━━━ Data to process ━━━

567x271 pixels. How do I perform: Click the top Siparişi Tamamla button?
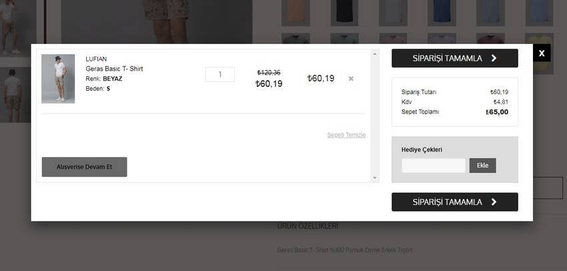pyautogui.click(x=454, y=58)
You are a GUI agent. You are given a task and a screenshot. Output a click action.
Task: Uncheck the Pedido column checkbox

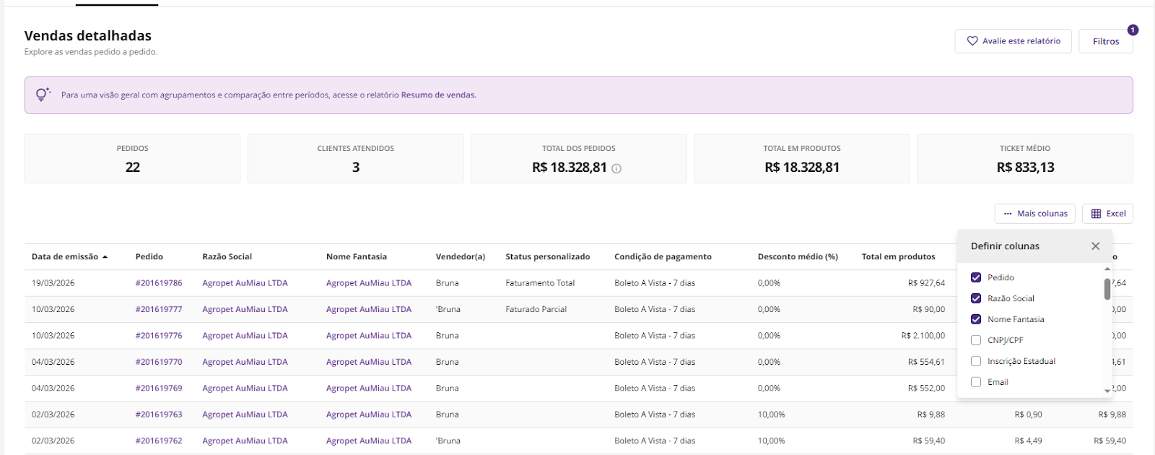(x=976, y=277)
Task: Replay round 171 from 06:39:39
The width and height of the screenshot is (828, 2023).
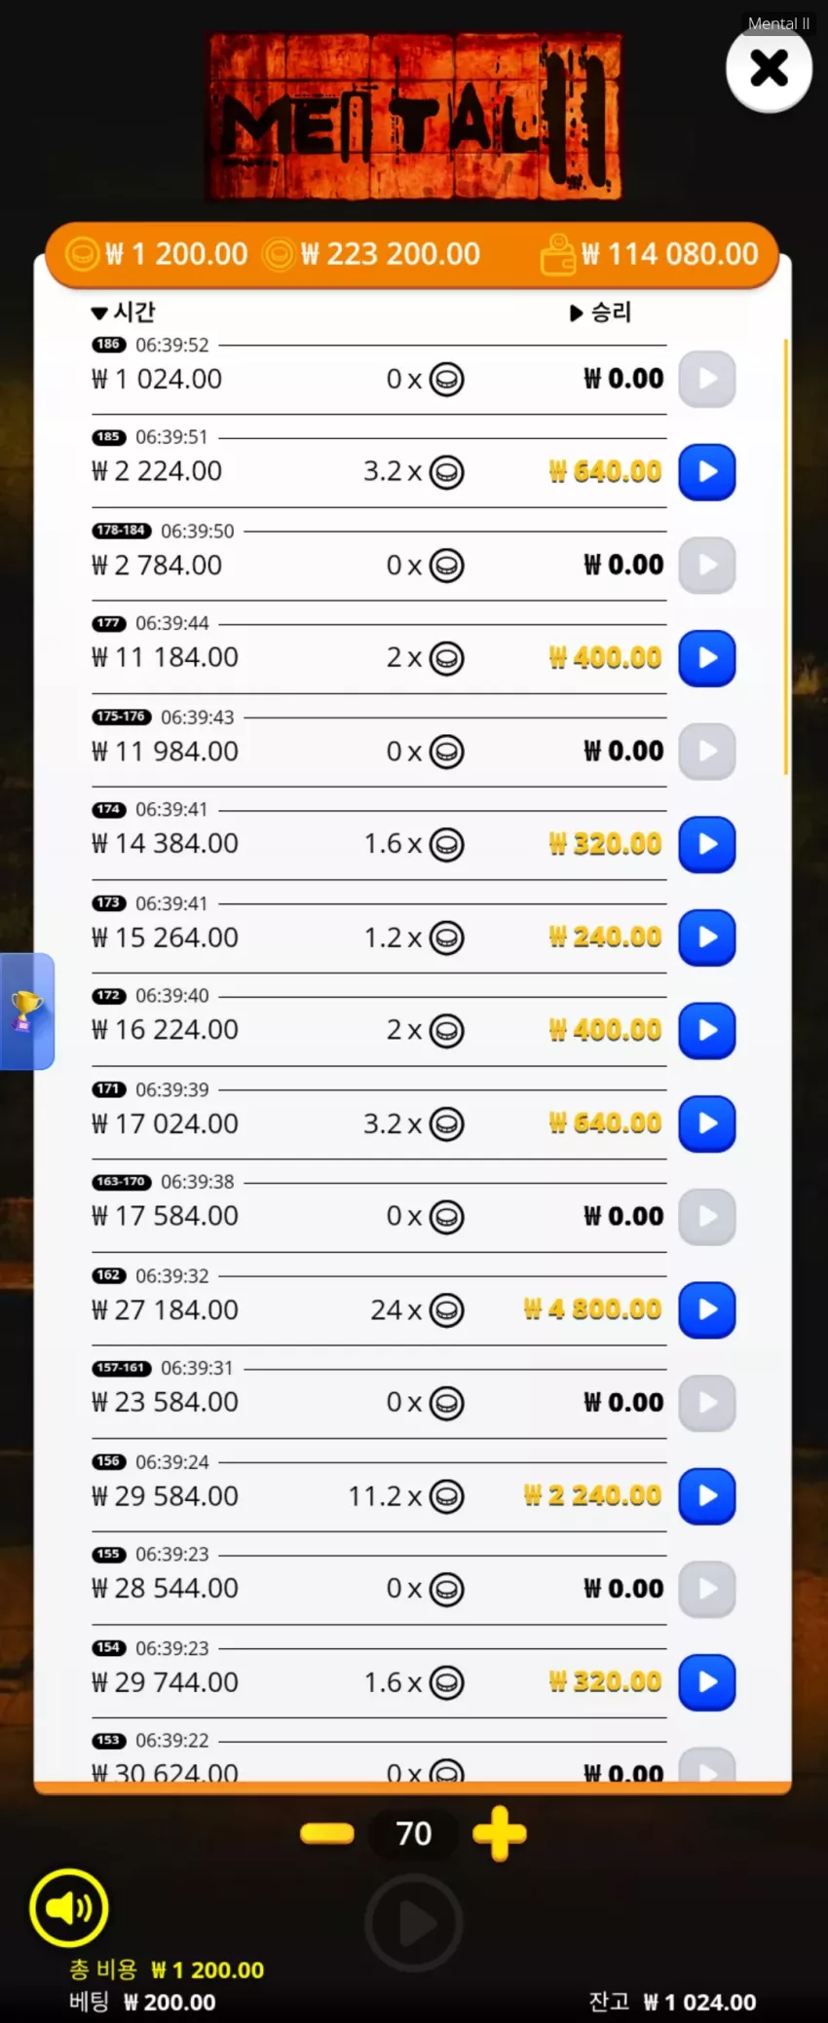Action: 706,1123
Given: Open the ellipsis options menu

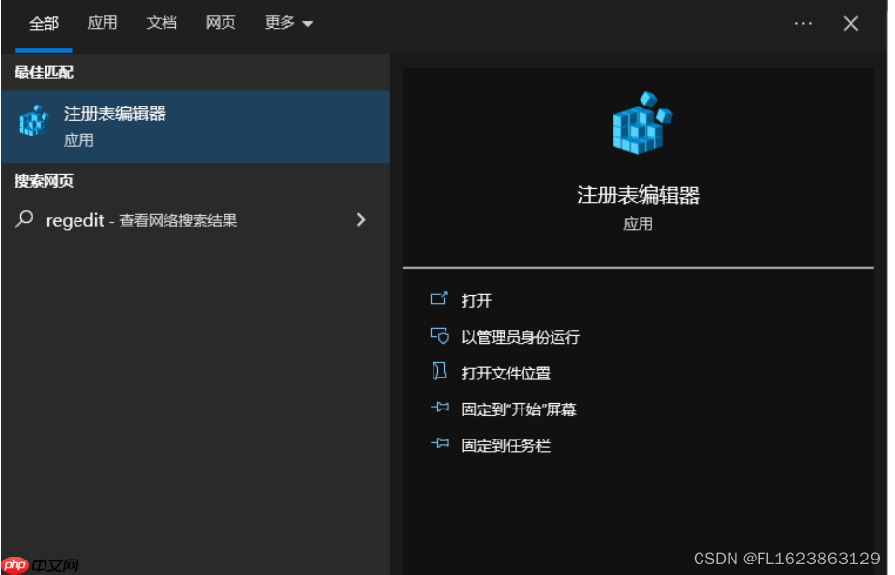Looking at the screenshot, I should (x=803, y=23).
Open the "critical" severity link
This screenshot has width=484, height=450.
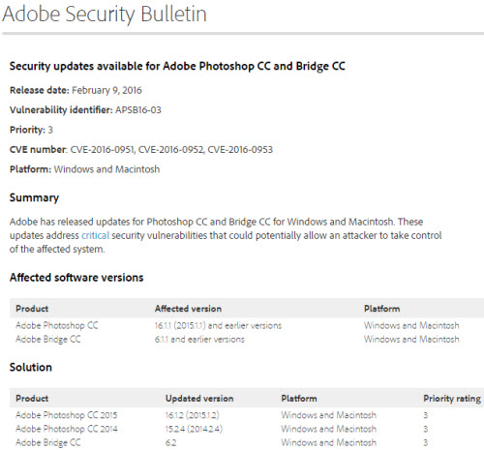95,235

━━━

What the exercise asks:
Leaving out every picture, copy exactly the lines from the one that contains "Task: Replay round 171 from 06:39:39" through the end of the entries above.

Output for this task:
Task: Replay round 171 from 06:39:39
The width and height of the screenshot is (828, 2023).
Action: 706,1123
Given: Open the ellipsis options menu

Looking at the screenshot, I should (x=803, y=23).
Open the "critical" severity link
This screenshot has width=484, height=450.
95,235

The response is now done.